The autophagic tumor stroma model of cancer: Resolving the autophagy paradox in cancer therapy. Here, we propose that autophagy/mitophagy (AM) in the tumor stroma may be sustaining tumor growth. The large black arrow signifies energy transfer (E.T.) from the stromal cancer associated fibroblasts (CAFs) to the epithelial cancer cells, via stromal autophagy/mitophagy. Thus, inhibition of autophagy in the tumor stroma would be expected to halt or reverse tumor growth. This could explain the effectiveness of known autophagy inhibitors as anti-tumor agents,⁵² such as chloroquine and 3-methyladenine (Upper part). Conversely, induction of autophagy in epithelial cancer cells would also be expected to block or inhibit tumor growth (Lower part). This idea would also explain the anti-tumor activity of agents that activate autophagy, such as mTOR inhibitors.⁶⁵ Thus, using this model, compounds that either systemically block or activate autophagy would both have the same net effect, which is to disrupt the metabolic coupling between the epithelial cancer cells and the tumor stromal fibroblasts.

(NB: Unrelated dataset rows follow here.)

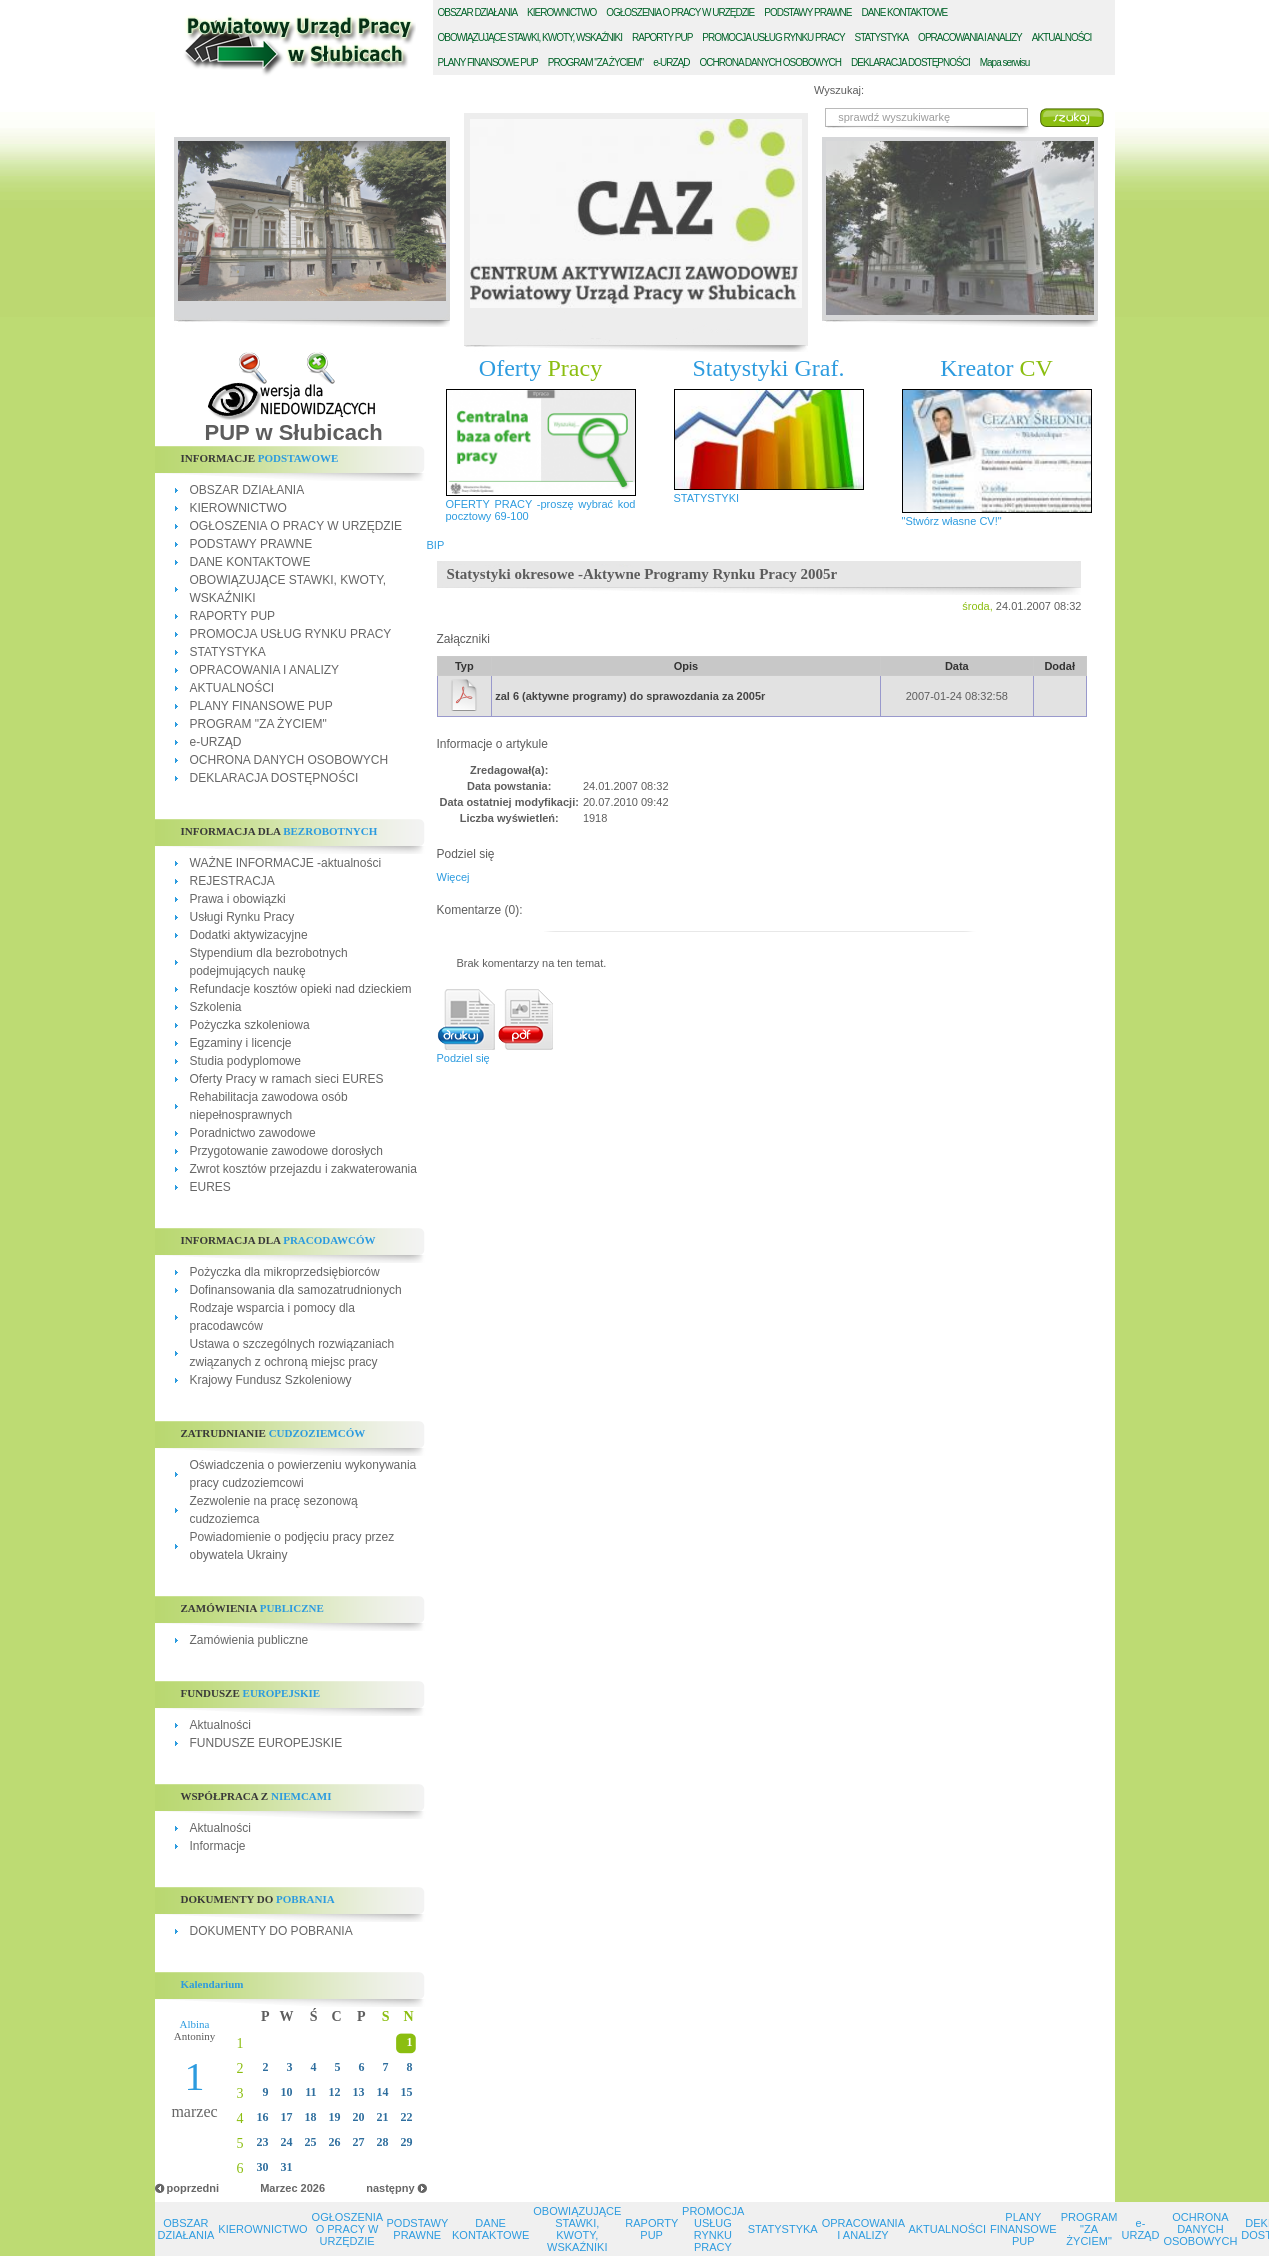 This screenshot has height=2256, width=1269. What do you see at coordinates (287, 2117) in the screenshot?
I see `17` at bounding box center [287, 2117].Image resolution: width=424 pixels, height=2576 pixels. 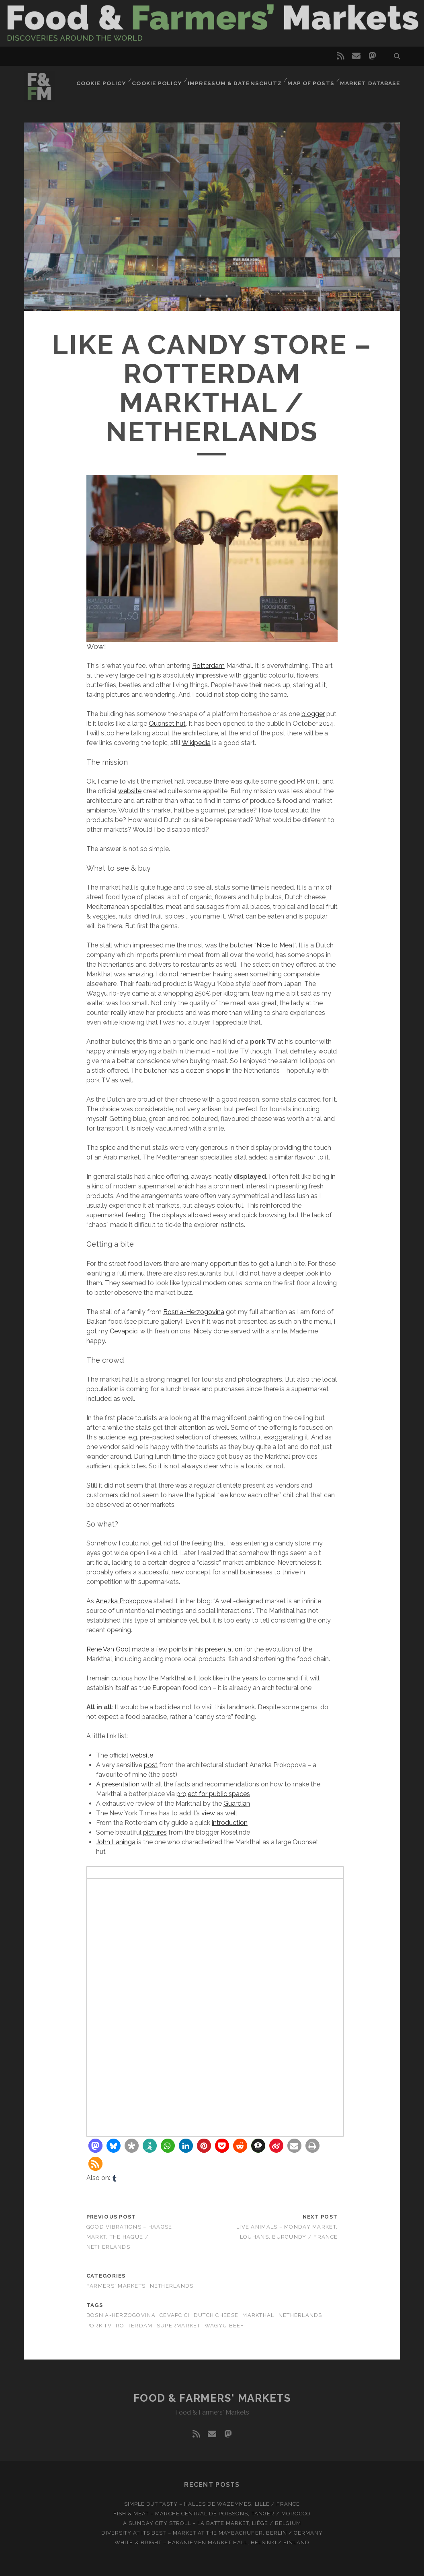 What do you see at coordinates (129, 2237) in the screenshot?
I see `Good vibrations – Haagse Markt, The Hague / Netherlands` at bounding box center [129, 2237].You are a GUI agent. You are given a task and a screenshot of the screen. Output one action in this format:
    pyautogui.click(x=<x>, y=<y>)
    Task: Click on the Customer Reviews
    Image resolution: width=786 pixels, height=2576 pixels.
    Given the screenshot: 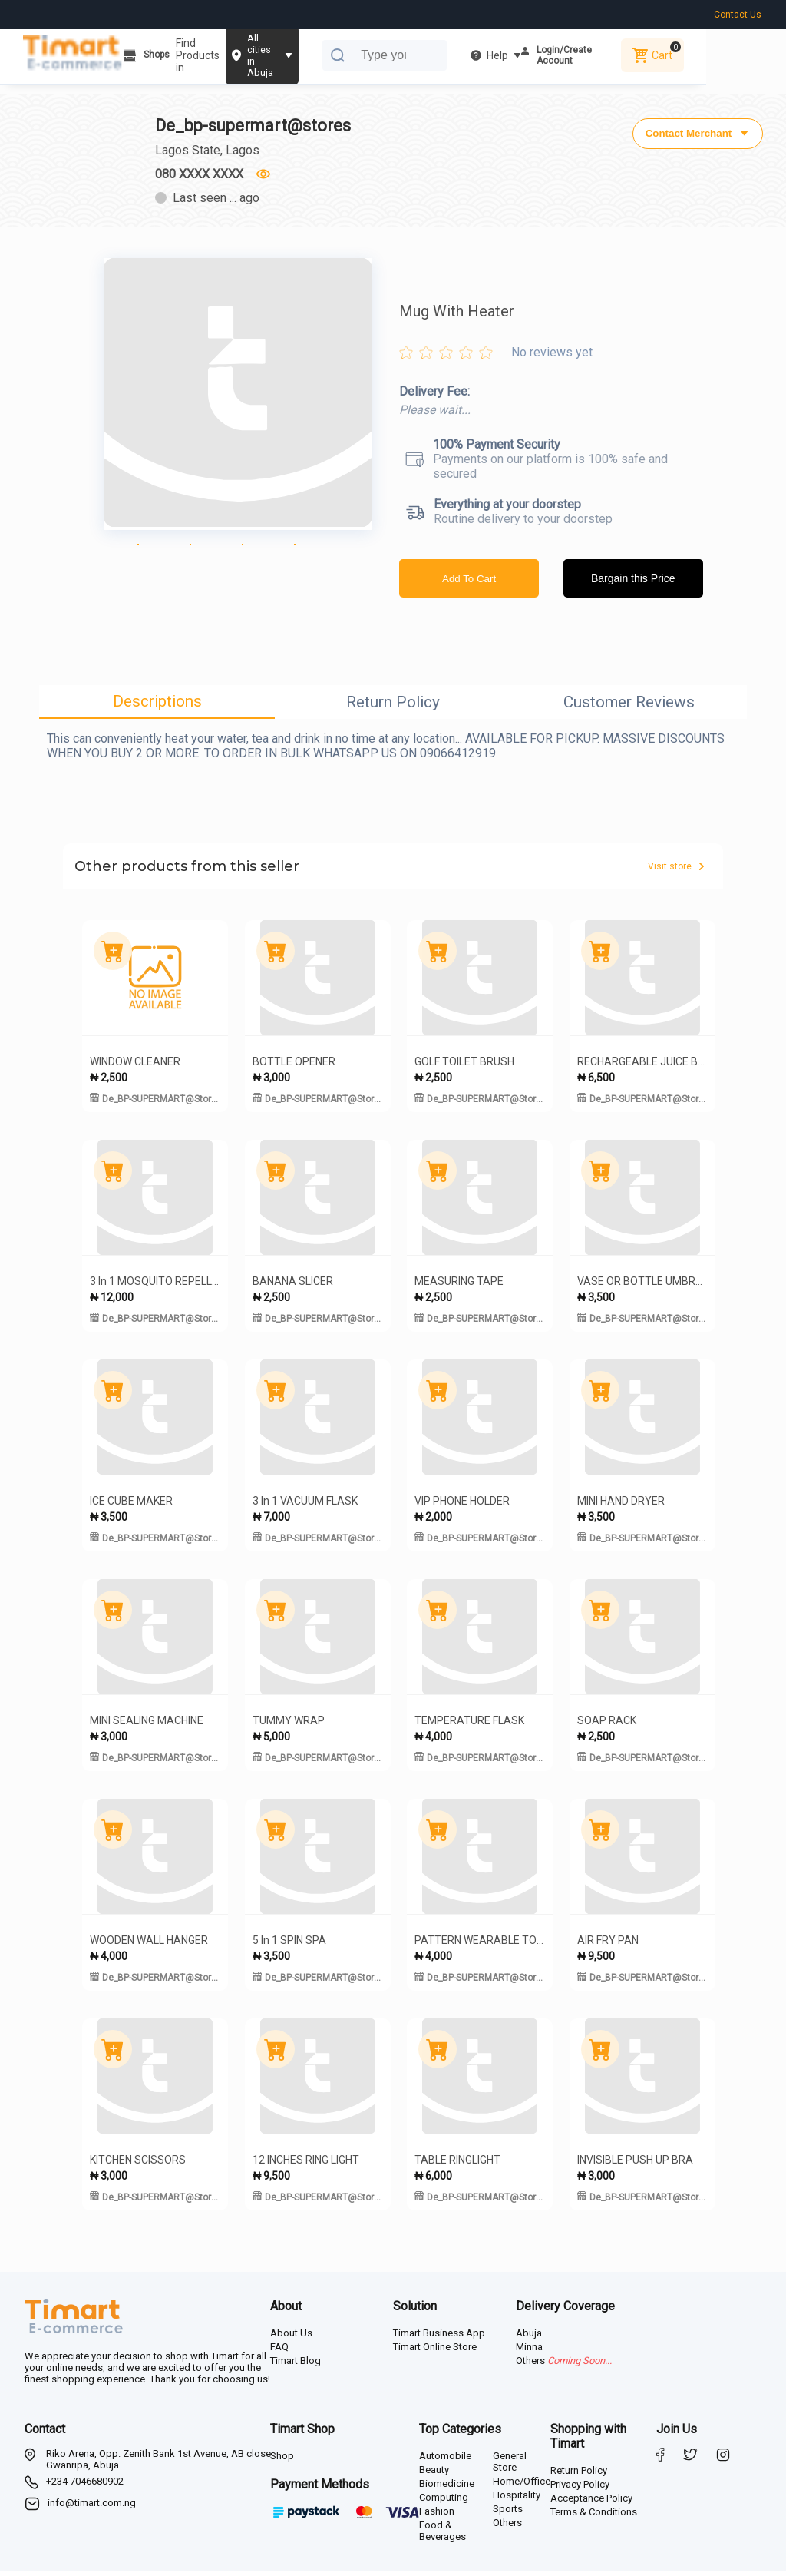 What is the action you would take?
    pyautogui.click(x=629, y=706)
    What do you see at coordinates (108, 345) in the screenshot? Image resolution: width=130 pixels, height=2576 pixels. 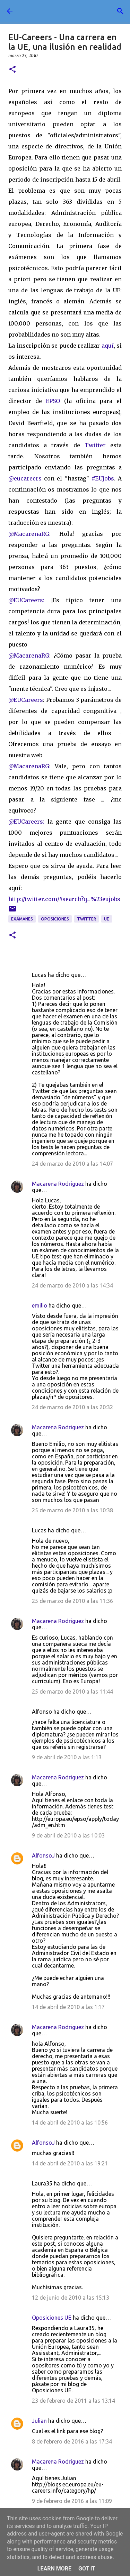 I see `aquí` at bounding box center [108, 345].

This model directly resolves the long-lived “autophagy paradox”, that both systemic inhibition of autophagy and systemic stimulation of autophagy have the same net effect, which is to inhibit tumor growth. E.T., energy transfer; AM⁺, increased autophagy/mitophagy; AM⁻, decreased autophagy/mitophagy; Rx, therapy with autophagy promoters or inhibitors.